Dataset entries

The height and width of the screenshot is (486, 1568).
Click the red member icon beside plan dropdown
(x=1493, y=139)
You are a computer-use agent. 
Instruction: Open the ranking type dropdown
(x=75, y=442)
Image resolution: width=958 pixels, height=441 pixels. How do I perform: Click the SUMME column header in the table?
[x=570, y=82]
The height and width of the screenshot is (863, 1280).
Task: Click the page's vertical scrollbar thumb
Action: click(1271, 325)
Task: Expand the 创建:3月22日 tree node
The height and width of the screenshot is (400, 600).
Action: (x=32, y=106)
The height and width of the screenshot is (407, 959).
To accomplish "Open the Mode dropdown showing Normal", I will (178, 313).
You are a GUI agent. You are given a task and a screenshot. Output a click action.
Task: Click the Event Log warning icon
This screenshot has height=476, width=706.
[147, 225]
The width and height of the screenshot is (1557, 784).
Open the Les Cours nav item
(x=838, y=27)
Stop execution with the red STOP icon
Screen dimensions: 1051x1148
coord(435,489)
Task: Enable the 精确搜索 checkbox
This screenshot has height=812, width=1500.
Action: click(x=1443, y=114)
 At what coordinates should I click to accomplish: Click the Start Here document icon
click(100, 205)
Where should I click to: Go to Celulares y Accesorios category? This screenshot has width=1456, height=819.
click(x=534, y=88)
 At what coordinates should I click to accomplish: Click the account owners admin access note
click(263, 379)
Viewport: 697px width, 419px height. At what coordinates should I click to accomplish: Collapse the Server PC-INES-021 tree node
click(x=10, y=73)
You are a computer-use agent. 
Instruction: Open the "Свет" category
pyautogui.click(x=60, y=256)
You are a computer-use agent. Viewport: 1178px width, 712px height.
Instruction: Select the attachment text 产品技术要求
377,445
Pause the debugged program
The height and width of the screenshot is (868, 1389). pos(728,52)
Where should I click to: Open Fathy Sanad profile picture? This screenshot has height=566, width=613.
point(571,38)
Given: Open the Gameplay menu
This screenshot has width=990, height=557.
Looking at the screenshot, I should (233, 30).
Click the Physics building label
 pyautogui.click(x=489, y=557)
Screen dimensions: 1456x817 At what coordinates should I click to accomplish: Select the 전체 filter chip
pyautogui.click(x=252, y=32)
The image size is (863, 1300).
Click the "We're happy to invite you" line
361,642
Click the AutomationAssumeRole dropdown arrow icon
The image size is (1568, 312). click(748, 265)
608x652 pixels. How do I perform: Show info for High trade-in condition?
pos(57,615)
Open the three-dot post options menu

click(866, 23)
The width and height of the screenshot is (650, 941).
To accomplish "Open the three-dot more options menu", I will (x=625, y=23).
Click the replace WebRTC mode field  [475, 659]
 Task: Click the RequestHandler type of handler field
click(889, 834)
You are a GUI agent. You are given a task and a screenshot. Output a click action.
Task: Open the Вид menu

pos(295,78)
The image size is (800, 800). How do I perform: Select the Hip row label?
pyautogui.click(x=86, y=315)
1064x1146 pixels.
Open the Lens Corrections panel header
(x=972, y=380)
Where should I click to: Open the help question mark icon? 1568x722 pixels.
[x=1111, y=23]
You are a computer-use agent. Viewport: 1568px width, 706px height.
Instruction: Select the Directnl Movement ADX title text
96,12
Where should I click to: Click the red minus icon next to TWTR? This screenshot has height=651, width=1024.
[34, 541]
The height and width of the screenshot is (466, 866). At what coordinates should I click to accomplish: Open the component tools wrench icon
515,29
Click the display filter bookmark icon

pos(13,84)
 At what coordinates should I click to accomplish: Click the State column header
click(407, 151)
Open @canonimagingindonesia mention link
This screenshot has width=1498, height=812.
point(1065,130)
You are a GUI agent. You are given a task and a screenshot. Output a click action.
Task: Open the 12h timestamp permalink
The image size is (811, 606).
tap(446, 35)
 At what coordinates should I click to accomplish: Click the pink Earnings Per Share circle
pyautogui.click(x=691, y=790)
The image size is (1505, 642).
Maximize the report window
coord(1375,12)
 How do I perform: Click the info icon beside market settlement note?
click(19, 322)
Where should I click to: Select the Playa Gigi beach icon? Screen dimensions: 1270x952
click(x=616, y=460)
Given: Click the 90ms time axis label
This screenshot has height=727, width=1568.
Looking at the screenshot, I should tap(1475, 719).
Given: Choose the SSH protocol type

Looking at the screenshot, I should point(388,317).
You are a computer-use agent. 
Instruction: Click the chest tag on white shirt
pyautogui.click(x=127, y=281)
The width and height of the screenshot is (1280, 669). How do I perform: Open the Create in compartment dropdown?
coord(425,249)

**WHAT THE TASK ASKS:** Please write out the data again exactly as it stands.

**RESULT FOR THIS TASK:**
The height and width of the screenshot is (486, 1568).
Click the red member icon beside plan dropdown
(x=1493, y=139)
You are a computer-use agent. 
Instruction: Open the ranking type dropdown
(x=75, y=442)
Image resolution: width=958 pixels, height=441 pixels. How do I perform: Click the SUMME column header in the table?
[x=570, y=82]
The height and width of the screenshot is (863, 1280).
Task: Click the page's vertical scrollbar thumb
Action: click(1271, 325)
Task: Expand the 创建:3月22日 tree node
The height and width of the screenshot is (400, 600).
Action: (x=32, y=106)
The height and width of the screenshot is (407, 959).
To accomplish "Open the Mode dropdown showing Normal", I will (178, 313).
You are a GUI agent. You are given a task and a screenshot. Output a click action.
Task: Click the Event Log warning icon
This screenshot has height=476, width=706.
[147, 225]
The width and height of the screenshot is (1557, 784).
Open the Les Cours nav item
(x=838, y=27)
Stop execution with the red STOP icon
Screen dimensions: 1051x1148
coord(435,489)
Task: Enable the 精确搜索 checkbox
This screenshot has height=812, width=1500.
Action: click(x=1443, y=114)
 At what coordinates should I click to accomplish: Click the Start Here document icon
click(100, 205)
Where should I click to: Go to Celulares y Accesorios category? This screenshot has width=1456, height=819.
click(x=534, y=88)
 At what coordinates should I click to accomplish: Click the account owners admin access note
click(263, 379)
Viewport: 697px width, 419px height. At what coordinates should I click to accomplish: Collapse the Server PC-INES-021 tree node
click(x=10, y=73)
You are a computer-use agent. 
Instruction: Open the "Свет" category
pyautogui.click(x=60, y=256)
You are a computer-use agent. Viewport: 1178px width, 712px height.
Instruction: Select the attachment text 产品技术要求
377,445
Pause the debugged program
The height and width of the screenshot is (868, 1389). pos(728,52)
Where should I click to: Open Fathy Sanad profile picture? This screenshot has height=566, width=613.
point(571,38)
Given: Open the Gameplay menu
This screenshot has width=990, height=557.
Looking at the screenshot, I should (233, 30).
Click the Physics building label
 pyautogui.click(x=489, y=557)
Screen dimensions: 1456x817 At what coordinates should I click to accomplish: Select the 전체 filter chip
pyautogui.click(x=252, y=32)
The image size is (863, 1300).
Click the "We're happy to invite you" line
361,642
Click the AutomationAssumeRole dropdown arrow icon
The image size is (1568, 312). click(748, 265)
608x652 pixels. How do I perform: Show info for High trade-in condition?
pos(57,615)
Open the three-dot post options menu

click(866, 23)
The width and height of the screenshot is (650, 941).
To accomplish "Open the three-dot more options menu", I will (x=625, y=23).
Click the replace WebRTC mode field  [475, 659]
 Task: Click the RequestHandler type of handler field
click(889, 834)
You are a GUI agent. You are given a task and a screenshot. Output a click action.
Task: Open the Вид menu

pos(295,78)
The image size is (800, 800). How do I perform: Select the Hip row label?
pyautogui.click(x=86, y=315)
1064x1146 pixels.
Open the Lens Corrections panel header
(x=972, y=380)
Where should I click to: Open the help question mark icon? 1568x722 pixels.
[x=1111, y=23]
You are a computer-use agent. Viewport: 1568px width, 706px height.
Instruction: Select the Directnl Movement ADX title text
96,12
Where should I click to: Click the red minus icon next to TWTR? This screenshot has height=651, width=1024.
[34, 541]
The height and width of the screenshot is (466, 866). At what coordinates should I click to accomplish: Open the component tools wrench icon
515,29
Click the display filter bookmark icon

pos(13,84)
 At what coordinates should I click to accomplish: Click the State column header
click(407, 151)
Open @canonimagingindonesia mention link
This screenshot has width=1498, height=812.
point(1065,130)
You are a GUI agent. You are given a task and a screenshot. Output a click action.
Task: Open the 12h timestamp permalink
The image size is (811, 606).
tap(446, 35)
 At what coordinates should I click to accomplish: Click the pink Earnings Per Share circle
pyautogui.click(x=691, y=790)
The image size is (1505, 642).
Maximize the report window
coord(1375,12)
 How do I perform: Click the info icon beside market settlement note?
click(19, 322)
Where should I click to: Select the Playa Gigi beach icon? Screen dimensions: 1270x952
click(x=616, y=460)
Given: Click the 90ms time axis label
This screenshot has height=727, width=1568.
Looking at the screenshot, I should tap(1475, 719).
Given: Choose the SSH protocol type

Looking at the screenshot, I should point(388,317).
You are a computer-use agent. 
Instruction: Click the chest tag on white shirt
pyautogui.click(x=127, y=281)
The width and height of the screenshot is (1280, 669). How do I perform: Open the Create in compartment dropdown?
coord(425,249)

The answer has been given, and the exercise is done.